ACEHSIANA.COM, Banda Aceh – Badan Pemeriksa Keuangan (BPK) RI Perwakilan Aceh meminta Pemerintah Aceh segera menindaklanjuti dua temuan utama dalam laporan hasil pemeriksaan keuangan Anggaran Pendapatan dan Belanja Aceh (APBA) Tahun 2024.
Kedua temuan tersebut menyangkut kelemahan sistem pengendalian intern serta ketidakpatuhan terhadap peraturan perundang-undangan yang berlaku.
Hal ini disampaikan oleh Kepala BPK RI Perwakilan Aceh, Andri Yogama, dalam sidang paripurna DPR Aceh di Banda Aceh, Senin (26/5), saat penyerahan Laporan Hasil Pemeriksaan (LHP) BPK atas Laporan Keuangan Pemerintah Aceh Tahun 2024.
Meskipun Pemerintah Aceh kembali meraih opini Wajar Tanpa Pengecualian (WTP) untuk yang ke-10 kalinya secara berturut-turut, BPK tetap mencatat sejumlah permasalahan yang harus segera diperbaiki.

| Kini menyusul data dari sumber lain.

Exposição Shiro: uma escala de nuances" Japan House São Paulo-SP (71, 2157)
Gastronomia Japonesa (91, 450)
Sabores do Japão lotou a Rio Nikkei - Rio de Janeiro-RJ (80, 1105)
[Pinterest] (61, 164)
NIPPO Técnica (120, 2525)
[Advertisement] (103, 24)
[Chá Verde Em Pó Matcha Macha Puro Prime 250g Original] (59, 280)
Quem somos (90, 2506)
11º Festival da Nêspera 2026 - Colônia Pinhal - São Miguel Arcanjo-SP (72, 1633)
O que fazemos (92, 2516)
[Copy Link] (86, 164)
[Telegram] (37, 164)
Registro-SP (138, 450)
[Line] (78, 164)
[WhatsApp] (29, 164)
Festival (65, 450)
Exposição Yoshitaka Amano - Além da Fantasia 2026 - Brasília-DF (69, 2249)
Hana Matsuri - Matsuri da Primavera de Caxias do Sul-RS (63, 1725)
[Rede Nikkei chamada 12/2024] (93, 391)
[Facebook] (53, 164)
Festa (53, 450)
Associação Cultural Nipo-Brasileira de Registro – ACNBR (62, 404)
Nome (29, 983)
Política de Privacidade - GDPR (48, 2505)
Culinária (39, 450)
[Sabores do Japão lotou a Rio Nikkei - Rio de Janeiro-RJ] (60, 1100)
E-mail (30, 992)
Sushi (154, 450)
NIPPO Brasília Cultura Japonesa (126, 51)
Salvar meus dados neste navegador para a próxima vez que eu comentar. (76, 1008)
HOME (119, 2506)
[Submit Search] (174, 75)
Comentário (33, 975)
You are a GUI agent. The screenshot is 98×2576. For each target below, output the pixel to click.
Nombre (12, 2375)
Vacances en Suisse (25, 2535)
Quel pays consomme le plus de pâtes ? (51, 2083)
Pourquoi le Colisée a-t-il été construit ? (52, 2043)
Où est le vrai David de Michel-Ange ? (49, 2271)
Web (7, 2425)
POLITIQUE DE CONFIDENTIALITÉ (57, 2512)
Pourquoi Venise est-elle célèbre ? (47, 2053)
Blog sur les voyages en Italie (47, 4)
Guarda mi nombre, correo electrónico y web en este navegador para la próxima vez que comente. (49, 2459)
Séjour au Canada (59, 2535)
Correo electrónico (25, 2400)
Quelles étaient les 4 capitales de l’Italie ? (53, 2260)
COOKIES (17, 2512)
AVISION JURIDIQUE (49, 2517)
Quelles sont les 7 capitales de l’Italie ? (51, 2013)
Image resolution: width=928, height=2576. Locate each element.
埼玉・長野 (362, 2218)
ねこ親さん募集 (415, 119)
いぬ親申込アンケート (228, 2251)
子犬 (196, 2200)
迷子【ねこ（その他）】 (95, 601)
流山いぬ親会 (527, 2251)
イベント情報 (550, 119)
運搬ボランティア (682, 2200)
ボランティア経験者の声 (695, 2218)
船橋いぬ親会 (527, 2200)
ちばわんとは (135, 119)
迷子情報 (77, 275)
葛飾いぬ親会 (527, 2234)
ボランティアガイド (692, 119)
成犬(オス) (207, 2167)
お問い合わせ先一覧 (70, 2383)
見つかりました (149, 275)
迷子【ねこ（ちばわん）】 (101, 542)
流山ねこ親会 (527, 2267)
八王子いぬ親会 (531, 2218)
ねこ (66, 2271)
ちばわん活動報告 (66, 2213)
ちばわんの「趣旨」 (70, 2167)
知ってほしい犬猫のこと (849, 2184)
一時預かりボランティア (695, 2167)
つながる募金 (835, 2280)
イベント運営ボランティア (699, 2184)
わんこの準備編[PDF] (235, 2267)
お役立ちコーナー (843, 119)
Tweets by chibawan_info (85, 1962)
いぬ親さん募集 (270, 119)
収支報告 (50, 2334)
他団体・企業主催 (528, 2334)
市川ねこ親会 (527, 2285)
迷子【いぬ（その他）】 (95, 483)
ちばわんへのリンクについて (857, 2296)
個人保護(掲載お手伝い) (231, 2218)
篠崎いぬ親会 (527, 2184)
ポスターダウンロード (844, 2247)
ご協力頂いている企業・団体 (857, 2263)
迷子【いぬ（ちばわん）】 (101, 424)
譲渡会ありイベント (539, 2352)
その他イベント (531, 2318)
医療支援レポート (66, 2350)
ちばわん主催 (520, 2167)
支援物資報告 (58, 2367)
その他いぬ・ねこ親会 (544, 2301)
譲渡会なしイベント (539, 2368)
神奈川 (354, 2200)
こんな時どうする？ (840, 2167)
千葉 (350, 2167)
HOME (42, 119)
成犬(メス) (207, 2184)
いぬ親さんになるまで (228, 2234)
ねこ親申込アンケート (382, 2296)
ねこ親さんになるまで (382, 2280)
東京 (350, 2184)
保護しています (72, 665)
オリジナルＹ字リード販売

Menurut Andri Yogama, permasalahan pertama adalah kekurangan volume dan ketidaksesuaian spesifikasi teknis pada 95 paket pekerjaan yang meliputi belanja modal jalan, irigasi, jaringan, serta belanja barang dan jasa.
Hal ini mengakibatkan kelebihan pembayaran sebesar Rp18,22 miliar, dengan potensi kelebihan pembayaran sebesar Rp72,97 juta.
Masalah kedua adalah pembayaran biaya langsung personel jasa konsultasi pengawasan yang tidak sesuai ketentuan, yang menyebabkan kelebihan pembayaran sebesar Rp1,06 miliar.
Selain itu, BPK juga menemukan klasifikasi penganggaran belanja yang tidak tepat pada tiga Satuan Kerja Perangkat Aceh (SKPA).
Kesalahan klasifikasi ini mengakibatkan belanja modal peralatan dan mesin lebih saji sebesar Rp104,33 miliar, belanja modal gedung dan bangunan sebesar Rp8,53 miliar, serta belanja barang dan jasa sebesar Rp1,68 miliar.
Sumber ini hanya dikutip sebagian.